あの日から40年…御巣鷹の尾根が教えてくれること
1985年8月12日。
多くの人が夏休みを過ごすお盆の時期に起きた、 日本航空123便墜落事故。
今年2024年は、事故から40年という節目の年を迎えます。
事故現場となった群馬県の御巣鷹の尾根では、4月29日に「山開き」が行われ、遺族や関係者が慰霊に訪れました。
事故から40年経った今もなお、私たちが忘れてはならない教訓が、そこにはあります。
1. 悲しみと怒りを乗り越えて
事故で家族を亡くされた遺族の方々は、深い悲しみと、原因究明が進まないことへの怒りを抱えながら、御巣鷹の尾根に足を運び続けました。
遺族の一人である美谷島邦子さんは、事故後「8.12連絡会」の事務局長として、事故の真相究明と再発防止のために尽力されました。
美谷島さんは、当初は悲しみと怒りを抱えて登った御巣鷹の尾根を、今では「いろんな方に支えられて、優しい山になった」と語ります。
2. 事故発生時の状況
事故は、羽田空港を離陸してわずか12分後に発生しました。
機内に響いたのは、爆発音のようなノイズ。
機長は「なんか爆発したぞ」と叫びました。
生存者の証言によると、機内は白い霧のようなもので覆われ、酸素マスクが落ちてくるなど、パニック状態だったと言います。
また、トイレの天井が抜け落ち、機体の布が見えるという異常事態も発生していました。
3. テロの可能性も?
事故直後、アメリカの調査チームはテロの可能性も視野に入れて調査を開始しました。
ボーイングの事故調査担当者は、機体後部のトイレ付近から「外の光が見えた」という情報があったことから、爆弾の可能性を疑ったそうです。
しかし、最終的には爆弾につながる証拠は見つからず、テロの可能性は排除されました。
4. 御巣鷹の尾根から学ぶこと
御巣鷹の尾根は、単なる事故現場ではありません。
事故の犠牲者を悼み、安全への誓いを新たにする場所であり、悲しみを乗り越え、未来へと繋ぐ場所でもあります。
私たちは、この事故を風化させることなく、 安全に対する意識 を高め、二度とこのような悲劇が繰り返されないようにしなければなりません。
御巣鷹の尾根は、私たちに 「安全」の尊さ を教えてくれています。
「いろんな方に支えられて、優しい山になった」――
今年4月29日、事故から40年目の「山開き」を迎えた群馬県の御巣鷹の尾根には、遺族や日航関係者、メディアなどが多く集まった。その中に、遺族のひとりで「8.12連絡会」事務局長を務める美谷島邦子さんの姿があった。悲しみや怒りを抱きながら登った御巣鷹の尾根・・・美谷島さんはそんな場所を「いろんな方に支えられて、優しい山になった」と語った。会の活動は今、他の事故や災害の被害者遺族らとの連帯に広がり、御巣鷹の尾根に共に登る交流につながっている。
離陸して12分 機長叫んだ「爆発したぞ」
123便に異変が起きたのは、羽田空港を離陸してわずか12分後のことだった。突如機内に響いた爆発音のようなノイズの直後、機長が叫んだ。「なんか爆発したぞ」。この事故で救出された4人の生存者のうち、非番で乗り合わせていた客室乗務員は、当時の機内の様子をこう証言している。
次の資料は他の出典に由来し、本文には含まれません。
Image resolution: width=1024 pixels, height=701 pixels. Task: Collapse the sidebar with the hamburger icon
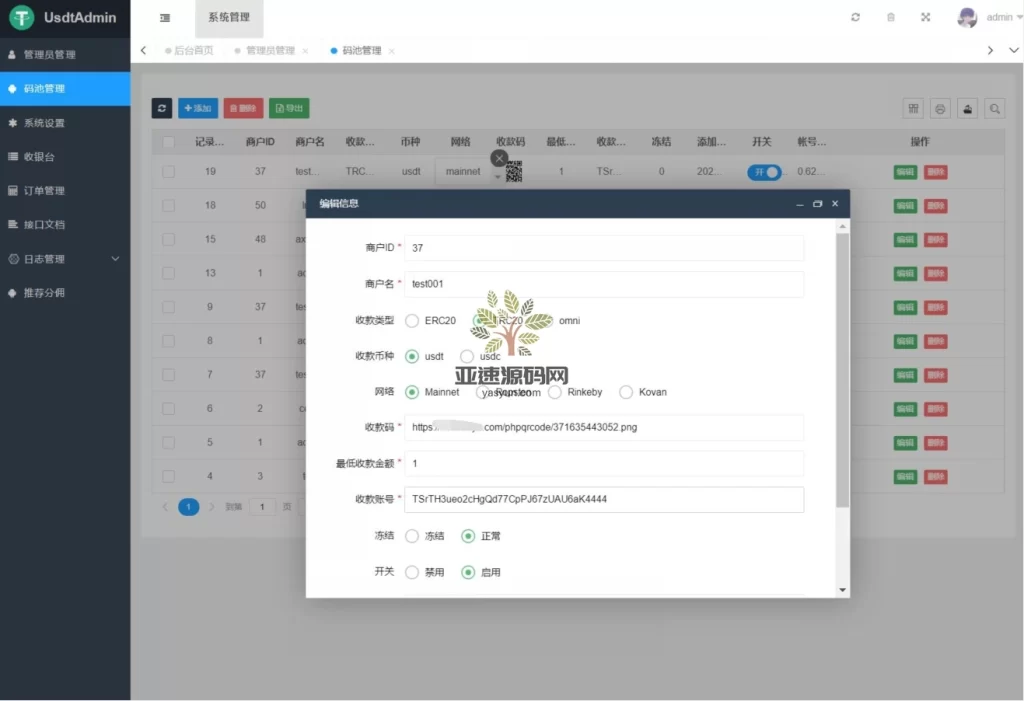point(165,17)
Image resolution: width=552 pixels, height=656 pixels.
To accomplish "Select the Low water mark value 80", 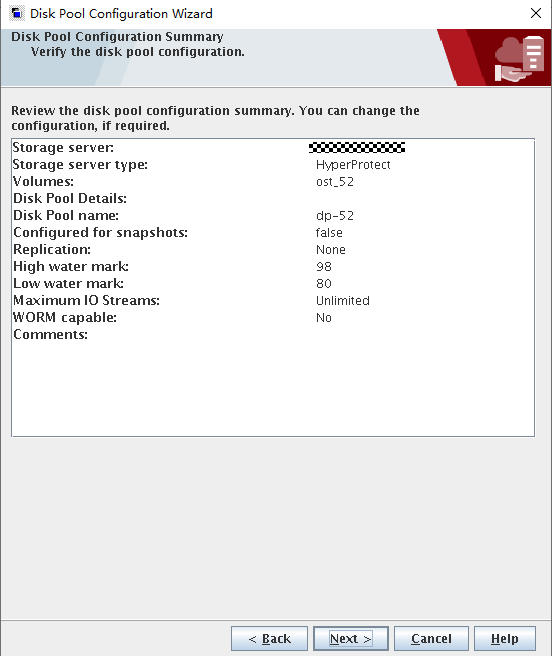I will pyautogui.click(x=324, y=284).
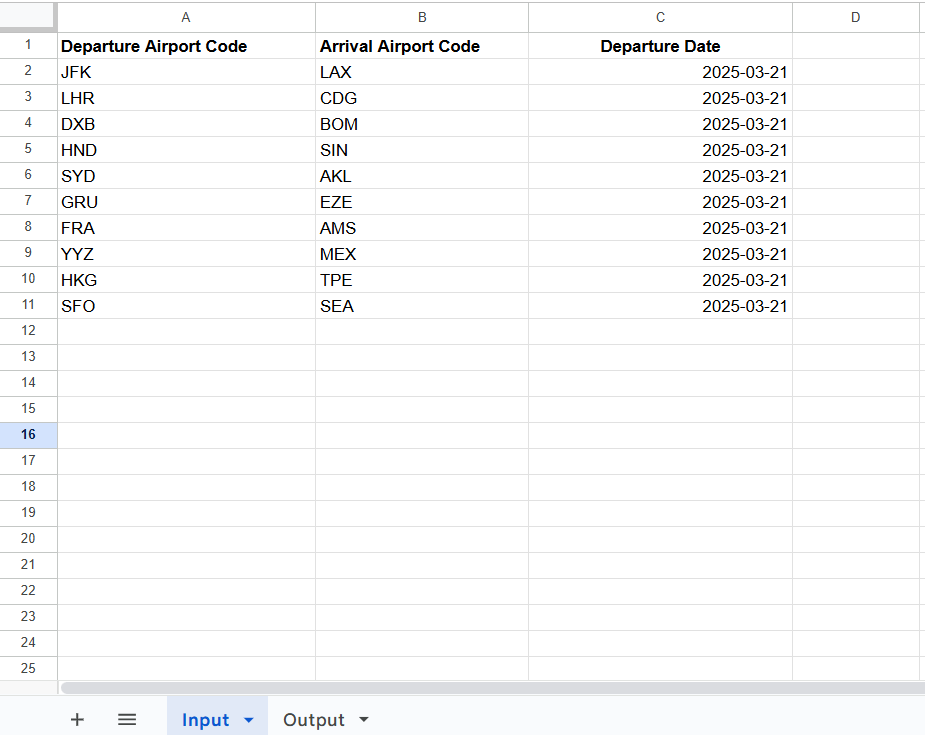Click the horizontal scrollbar

493,688
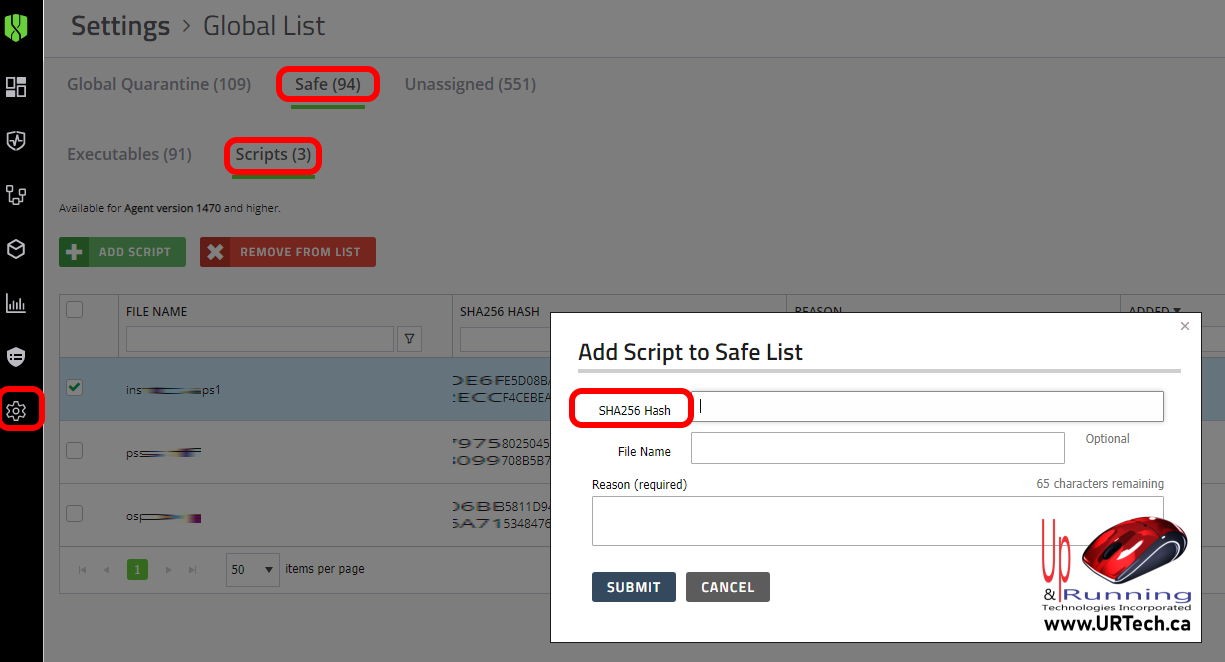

「バーンという音とともに、酸素マスクが落ちてきました。機内がもう白く濁ったような状態で、耳がツーンという感じで、もうパニックで…その時、私は後ろを向いたら、トイレの天井がスッポリ抜けて天井が無くって、機内の布っていうか、ペラペラした感じのものが見えました」
別の生存者も「白い霧」のようなものを見た、と証言している。これは、急激な減圧が発生した際に空気中の水分が凝結して起こる現象だ。
事故直後、アメリカの調査チーム(機体の製造メーカー・ボーイング、NTSB=米国家運輸安全委員会、FAA=米連邦航空局で構成)が派遣され、独自の事故調査を進めていた。ボーイングで事故調査を担当したジョン・パービス氏は、当初テロを疑ったと語る。
「これはテロ事件ではないかと思いました。アメリカ側の誰もが、爆弾の可能性を考え、調べてみる必要があると感じていました」
日本へ向かう前に気になる報告があったという。「機体後部のトイレの後ろから『外の光が見えた…』という話が伝えられていた」。しかし、最終的にこれは誤った情報だった。トイレの壁などを調べたが、爆弾につながる証拠は見つからず、テロの可能性は排除されたのだった。